## Task directions
Retype the data below word for word, from its first line through the line that contains "coordinates (163, 368).".

## Data extract
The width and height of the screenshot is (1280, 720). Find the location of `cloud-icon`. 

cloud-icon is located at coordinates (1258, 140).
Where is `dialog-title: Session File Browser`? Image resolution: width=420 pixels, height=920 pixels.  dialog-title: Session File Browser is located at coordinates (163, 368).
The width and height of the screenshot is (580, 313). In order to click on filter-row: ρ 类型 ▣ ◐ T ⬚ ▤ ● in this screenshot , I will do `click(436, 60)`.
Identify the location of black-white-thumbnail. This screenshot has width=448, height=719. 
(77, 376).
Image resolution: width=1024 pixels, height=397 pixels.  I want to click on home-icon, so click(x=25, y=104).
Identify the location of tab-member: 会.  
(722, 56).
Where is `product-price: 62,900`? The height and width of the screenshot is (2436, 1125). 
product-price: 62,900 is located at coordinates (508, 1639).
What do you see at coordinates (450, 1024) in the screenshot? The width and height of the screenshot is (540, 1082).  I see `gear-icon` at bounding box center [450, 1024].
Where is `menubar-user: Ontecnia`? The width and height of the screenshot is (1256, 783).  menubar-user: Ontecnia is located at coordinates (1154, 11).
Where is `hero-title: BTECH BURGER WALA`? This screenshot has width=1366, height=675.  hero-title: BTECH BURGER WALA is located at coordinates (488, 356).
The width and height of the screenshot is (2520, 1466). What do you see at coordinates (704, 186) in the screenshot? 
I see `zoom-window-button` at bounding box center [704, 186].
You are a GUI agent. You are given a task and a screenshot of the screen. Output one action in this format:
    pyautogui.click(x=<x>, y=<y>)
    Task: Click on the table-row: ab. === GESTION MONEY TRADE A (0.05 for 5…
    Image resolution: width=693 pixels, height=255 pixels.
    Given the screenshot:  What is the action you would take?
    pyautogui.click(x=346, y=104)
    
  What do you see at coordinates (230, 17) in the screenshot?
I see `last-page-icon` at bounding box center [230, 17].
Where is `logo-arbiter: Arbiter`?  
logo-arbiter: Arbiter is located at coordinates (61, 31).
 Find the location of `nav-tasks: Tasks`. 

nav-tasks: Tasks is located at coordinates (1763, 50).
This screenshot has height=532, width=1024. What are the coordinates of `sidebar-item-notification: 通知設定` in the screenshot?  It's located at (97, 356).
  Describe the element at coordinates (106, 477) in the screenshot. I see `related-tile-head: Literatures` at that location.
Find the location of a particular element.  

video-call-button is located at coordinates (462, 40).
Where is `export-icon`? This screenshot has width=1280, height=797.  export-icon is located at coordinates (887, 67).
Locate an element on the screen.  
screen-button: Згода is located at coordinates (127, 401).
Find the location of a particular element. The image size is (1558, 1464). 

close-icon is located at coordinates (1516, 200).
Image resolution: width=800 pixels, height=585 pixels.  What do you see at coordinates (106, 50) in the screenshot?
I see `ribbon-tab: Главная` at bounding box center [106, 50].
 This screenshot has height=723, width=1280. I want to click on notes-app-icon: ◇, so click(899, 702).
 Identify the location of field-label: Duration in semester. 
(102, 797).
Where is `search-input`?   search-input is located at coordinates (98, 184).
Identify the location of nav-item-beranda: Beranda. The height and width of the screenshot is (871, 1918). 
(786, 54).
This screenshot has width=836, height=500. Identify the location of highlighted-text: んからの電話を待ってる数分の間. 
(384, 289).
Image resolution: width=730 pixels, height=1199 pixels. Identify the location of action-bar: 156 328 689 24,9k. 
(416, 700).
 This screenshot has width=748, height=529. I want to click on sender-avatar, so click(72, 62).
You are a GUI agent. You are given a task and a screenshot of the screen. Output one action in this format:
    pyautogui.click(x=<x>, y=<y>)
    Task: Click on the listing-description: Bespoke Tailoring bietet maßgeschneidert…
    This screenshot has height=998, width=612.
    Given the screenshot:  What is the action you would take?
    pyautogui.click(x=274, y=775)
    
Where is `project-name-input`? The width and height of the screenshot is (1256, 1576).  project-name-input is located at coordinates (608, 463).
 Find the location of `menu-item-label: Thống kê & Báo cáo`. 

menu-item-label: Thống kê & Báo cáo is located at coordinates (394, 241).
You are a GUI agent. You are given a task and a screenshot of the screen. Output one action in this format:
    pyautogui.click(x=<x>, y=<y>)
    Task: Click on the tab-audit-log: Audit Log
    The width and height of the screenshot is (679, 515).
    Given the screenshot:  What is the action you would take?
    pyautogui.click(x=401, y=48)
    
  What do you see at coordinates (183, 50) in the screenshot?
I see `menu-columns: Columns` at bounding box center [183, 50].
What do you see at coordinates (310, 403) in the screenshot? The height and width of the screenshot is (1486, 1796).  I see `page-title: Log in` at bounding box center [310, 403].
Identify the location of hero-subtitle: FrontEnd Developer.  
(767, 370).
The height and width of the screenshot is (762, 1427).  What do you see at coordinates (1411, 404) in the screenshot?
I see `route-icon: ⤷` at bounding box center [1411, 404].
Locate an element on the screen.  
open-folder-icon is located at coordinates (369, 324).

## Result of the exercise
The width and height of the screenshot is (1280, 720). Find the location of `cloud-icon`. 

cloud-icon is located at coordinates (1258, 140).
Where is `dialog-title: Session File Browser`? Image resolution: width=420 pixels, height=920 pixels.  dialog-title: Session File Browser is located at coordinates (163, 368).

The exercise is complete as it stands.